Stored data entries
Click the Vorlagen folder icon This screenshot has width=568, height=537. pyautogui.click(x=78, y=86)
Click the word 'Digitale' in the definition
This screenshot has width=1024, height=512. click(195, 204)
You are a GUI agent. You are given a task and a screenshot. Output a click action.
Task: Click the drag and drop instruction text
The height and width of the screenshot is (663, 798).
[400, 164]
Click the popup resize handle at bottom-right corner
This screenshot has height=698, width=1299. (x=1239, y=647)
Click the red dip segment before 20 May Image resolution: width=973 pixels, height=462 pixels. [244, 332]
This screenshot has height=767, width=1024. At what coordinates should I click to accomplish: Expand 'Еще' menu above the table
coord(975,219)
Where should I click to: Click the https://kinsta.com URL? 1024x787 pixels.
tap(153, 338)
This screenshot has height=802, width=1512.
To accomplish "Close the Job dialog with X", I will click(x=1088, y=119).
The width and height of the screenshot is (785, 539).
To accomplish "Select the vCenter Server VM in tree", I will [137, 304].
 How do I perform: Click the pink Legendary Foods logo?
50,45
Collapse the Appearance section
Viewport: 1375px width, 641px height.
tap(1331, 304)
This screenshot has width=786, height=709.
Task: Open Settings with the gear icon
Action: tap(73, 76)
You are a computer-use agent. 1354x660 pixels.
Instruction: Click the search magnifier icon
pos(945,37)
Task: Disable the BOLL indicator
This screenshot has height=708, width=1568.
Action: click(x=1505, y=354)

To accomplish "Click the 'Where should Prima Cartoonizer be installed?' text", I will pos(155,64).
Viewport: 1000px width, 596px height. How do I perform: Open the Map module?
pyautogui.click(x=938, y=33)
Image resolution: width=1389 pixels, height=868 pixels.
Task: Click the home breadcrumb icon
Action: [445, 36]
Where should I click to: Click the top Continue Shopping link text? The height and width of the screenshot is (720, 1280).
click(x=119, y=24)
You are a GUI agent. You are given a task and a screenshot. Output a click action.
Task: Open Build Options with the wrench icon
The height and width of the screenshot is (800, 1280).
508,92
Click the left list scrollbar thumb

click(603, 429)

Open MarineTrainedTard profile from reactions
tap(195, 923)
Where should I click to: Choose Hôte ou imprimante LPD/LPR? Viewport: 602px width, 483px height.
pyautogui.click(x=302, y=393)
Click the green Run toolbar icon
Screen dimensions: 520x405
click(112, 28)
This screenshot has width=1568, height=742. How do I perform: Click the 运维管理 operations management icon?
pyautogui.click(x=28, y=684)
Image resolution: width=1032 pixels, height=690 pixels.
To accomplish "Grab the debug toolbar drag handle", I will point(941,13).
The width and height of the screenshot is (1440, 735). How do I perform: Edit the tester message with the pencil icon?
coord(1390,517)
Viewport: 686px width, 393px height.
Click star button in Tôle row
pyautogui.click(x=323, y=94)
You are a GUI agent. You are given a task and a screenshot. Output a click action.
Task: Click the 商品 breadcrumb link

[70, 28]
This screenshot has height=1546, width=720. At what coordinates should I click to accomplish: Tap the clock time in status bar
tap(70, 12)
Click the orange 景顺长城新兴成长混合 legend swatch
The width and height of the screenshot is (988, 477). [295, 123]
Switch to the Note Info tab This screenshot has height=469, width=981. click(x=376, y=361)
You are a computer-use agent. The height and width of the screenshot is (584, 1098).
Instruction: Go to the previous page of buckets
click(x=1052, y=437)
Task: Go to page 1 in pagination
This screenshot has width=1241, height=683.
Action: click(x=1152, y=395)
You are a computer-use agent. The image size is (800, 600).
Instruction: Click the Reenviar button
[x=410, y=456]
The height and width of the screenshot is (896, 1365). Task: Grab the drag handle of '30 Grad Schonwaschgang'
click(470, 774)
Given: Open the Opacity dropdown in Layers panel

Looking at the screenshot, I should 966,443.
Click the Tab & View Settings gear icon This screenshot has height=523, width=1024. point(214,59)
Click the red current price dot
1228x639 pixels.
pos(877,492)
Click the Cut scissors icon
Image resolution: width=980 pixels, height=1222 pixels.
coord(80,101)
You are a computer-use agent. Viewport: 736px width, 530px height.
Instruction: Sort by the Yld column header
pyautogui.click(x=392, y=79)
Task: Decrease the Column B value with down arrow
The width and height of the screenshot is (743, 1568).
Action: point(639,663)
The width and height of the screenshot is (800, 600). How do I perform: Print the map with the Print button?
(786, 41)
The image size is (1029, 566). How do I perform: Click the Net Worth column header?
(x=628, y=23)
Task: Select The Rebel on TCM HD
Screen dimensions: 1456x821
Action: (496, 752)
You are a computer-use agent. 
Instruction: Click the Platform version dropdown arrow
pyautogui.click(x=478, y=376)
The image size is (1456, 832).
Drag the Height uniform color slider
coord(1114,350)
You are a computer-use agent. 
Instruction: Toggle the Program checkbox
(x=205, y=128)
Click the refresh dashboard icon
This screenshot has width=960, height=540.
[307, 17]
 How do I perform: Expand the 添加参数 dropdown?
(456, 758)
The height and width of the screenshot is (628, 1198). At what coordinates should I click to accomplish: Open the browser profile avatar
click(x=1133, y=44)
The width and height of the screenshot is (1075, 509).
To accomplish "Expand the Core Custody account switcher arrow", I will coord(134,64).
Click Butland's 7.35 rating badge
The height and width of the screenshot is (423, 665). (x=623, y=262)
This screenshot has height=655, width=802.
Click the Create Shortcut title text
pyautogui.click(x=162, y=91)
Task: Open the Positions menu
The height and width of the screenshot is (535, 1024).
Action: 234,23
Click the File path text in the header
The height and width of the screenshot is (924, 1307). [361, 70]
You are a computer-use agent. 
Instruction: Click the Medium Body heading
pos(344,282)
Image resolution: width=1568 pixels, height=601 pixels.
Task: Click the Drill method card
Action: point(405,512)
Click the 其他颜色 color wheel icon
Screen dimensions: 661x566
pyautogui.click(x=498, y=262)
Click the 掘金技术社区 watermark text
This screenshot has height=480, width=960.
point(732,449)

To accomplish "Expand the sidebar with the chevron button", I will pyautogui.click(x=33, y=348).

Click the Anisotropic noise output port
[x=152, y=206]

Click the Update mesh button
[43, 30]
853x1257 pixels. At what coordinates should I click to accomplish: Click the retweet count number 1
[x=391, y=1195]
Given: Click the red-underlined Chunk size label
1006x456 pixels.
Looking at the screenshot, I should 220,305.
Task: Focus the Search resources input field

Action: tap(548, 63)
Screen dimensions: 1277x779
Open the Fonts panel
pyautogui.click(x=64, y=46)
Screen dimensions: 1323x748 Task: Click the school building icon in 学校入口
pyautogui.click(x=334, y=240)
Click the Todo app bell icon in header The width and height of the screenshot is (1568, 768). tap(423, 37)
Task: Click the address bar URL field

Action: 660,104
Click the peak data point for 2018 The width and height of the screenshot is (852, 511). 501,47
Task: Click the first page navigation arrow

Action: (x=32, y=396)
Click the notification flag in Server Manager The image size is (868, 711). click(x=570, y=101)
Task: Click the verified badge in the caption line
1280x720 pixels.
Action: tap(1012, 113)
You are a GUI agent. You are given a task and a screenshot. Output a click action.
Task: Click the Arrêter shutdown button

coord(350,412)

• _ASSIGNMENT_
Copy out all lines from the records where the word "Select" appears.

• _EXPECTED OUTPUT_
To accomplish "Select the vCenter Server VM in tree", I will [137, 304].
Task: Select The Rebel on TCM HD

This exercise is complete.